Personal information
- Full name: Cheyenne Nicole Woods
- Born: July 25, 1990 (age 35) Phoenix, Arizona, U.S.
- Height: 5 ft 9 in (1.75 m)
- Sporting nationality: United States
- Residence: Phoenix, Arizona, U.S.
- Spouse: Aaron Hicks ​(m. 2022)​
- Children: 2

Career
- College: Wake Forest University
- Turned professional: 2012
- Former tours: Ladies European Tour LPGA Tour Symetra Tour
- Professional wins: 2

Number of wins by tour
- Ladies European Tour: 1
- ALPG Tour: 1
- Other: 1

Best results in LPGA major championships
- Chevron Championship: DNP
- Women's PGA C'ship: T43: 2016
- U.S. Women's Open: CUT: 2012, 2014, 2017, 2018, 2021
- Women's British Open: CUT: 2014, 2016, 2018
- Evian Championship: T43: 2016

= Cheyenne Woods =

American professional golfer (born 1990)

Cheyenne Nicole Woods (born July 25, 1990) is an American professional golfer.

==Early life==
Woods was born in Phoenix, Arizona in 1990. She is a daughter of Susan Woods and Earl Dennison Woods Jr., who is golfer Tiger Woods' half-brother, making her Tiger's half-niece. Her paternal grandfather Earl Woods (Tiger's father) was her first coach and inspiration.

In an interview with Golf Digest, Woods stated that her mother was white and her father black with some Native American and Asian.

Woods played for the Xavier College Preparatory golf team and won back-to-back Arizona 5A State Championships in 2006 and 2007.

==Amateur career==
She graduated from Wake Forest University in 2012 where she played golf for the Demon Deacons. She won more than 30 amateur tournaments.

In 2009, she received a sponsor's exemption to play in an LPGA tournament, the Wegmans LPGA. She missed the cut by four strokes.

In April 2011, she won the Atlantic Coast Conference (ACC) championship.

==Professional career==
In 2012, Woods turned professional after graduating from Wake Forest. She qualified for the 2012 U.S. Women's Open by finishing as co-medalist at her qualifier and made her professional debut at the 2012 LPGA Championship. She had her first professional win on the SunCoast Ladies Series in late August 2012.

In 2013, Woods became a member of the Ladies European Tour and finished 78th on the Order of Merit. In 2014, Woods had her second professional win (and first on a major tour) at the Volvik RACV Ladies Masters.

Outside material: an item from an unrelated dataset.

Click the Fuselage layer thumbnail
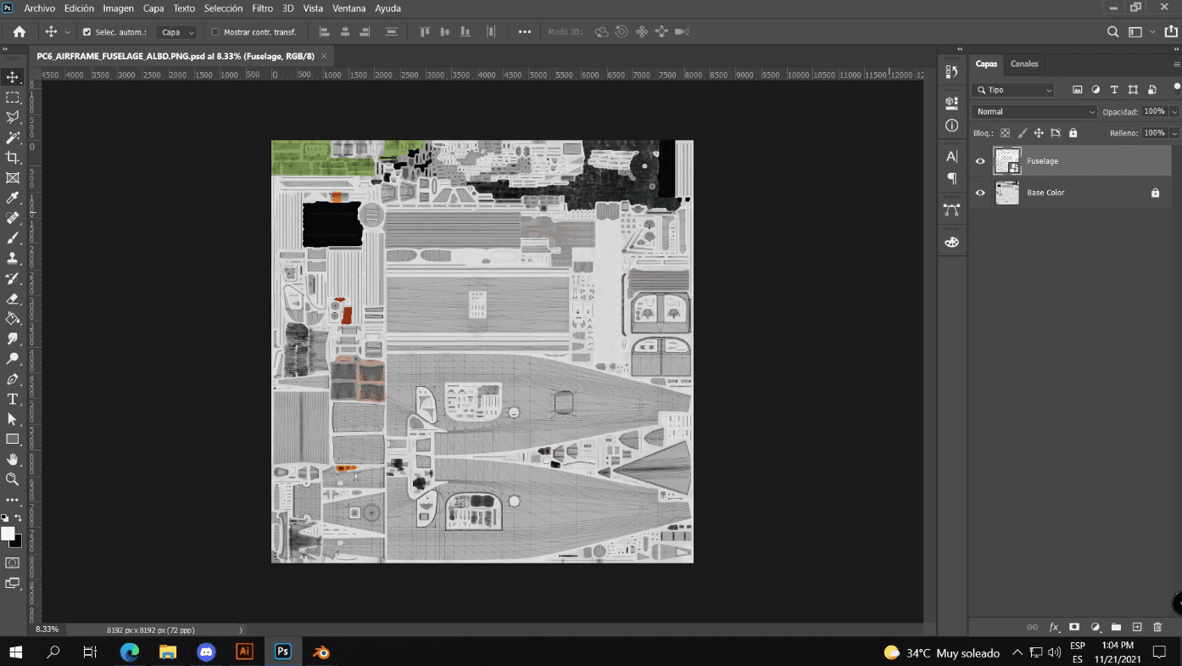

In December 2014, Woods finished T-11th in the LPGA Final Qualifying Tournament, thereby earning Category 12 membership, which entitled her to entry in most full-field events apart from the more prestigious events. In the 2015 season, she made only eight cuts and had to go through qualifying again. By finishing T-13th in the Final Qualifying Tournament, she earned her LPGA tour card for 2016.

As of 2023, Woods lacks a LPGA Tour card to play as a full-time member. Her most recent LPGA appearance was at the Cambia Portland Classic in September 2021.

==Personal life==
On October 27, 2021, Woods got engaged to professional baseball player Aaron Hicks. They married in February 2022, and their son was born in April 2022. They reside in Scottsdale, Arizona.

Woods is the sixth African American to play on the LPGA Tour. In a 2013 interview, Woods said "An African American woman has never won on the LPGA, so in general I just feel that golf needs to be more accessible and more inclusive."

==Professional wins (2)==
===Ladies European Tour wins (1)===

| No. | Date | Tournament | Winning score | To par | Margin of victory | Runner-up | Winner's share (€) |
|---|---|---|---|---|---|---|---|
| 1 | Feb 9, 2014 | Volvik RACV Ladies Masters* | 69-67-71-69=276 | −16 | 2 strokes | AUS Minjee Lee (a) | 37,500 |

- Co-sanctioned with ALPG Tour

===Other wins (1)===
- 2012 SunCoast Ladies Series LPGA International

==Results in LPGA majors==
Results not in chronological order before 2018.

| Tournament | 2012 | 2013 | 2014 | 2015 | 2016 | 2017 | 2018 | 2019 | 2020 |
|---|---|---|---|---|---|---|---|---|---|
| ANA Inspiration |  |  |  |  |  |  |  |  |  |
| U.S. Women's Open | CUT |  | CUT |  |  | CUT | CUT |  |  |
| Women's PGA Championship | CUT |  |  | CUT | T43 | CUT | T68 |  |  |
| Women's British Open |  |  | CUT |  | CUT |  | CUT |  |  |
| The Evian Championship ^ |  | CUT | CUT |  | T43 |  |  |  | NT |

| Tournament | 2021 |
|---|---|
| ANA Inspiration |  |
| U.S. Women's Open | CUT |
| Women's PGA Championship |  |
| The Evian Championship |  |
| Women's British Open |  |

^ The Evian Championship was added as a major in 2013.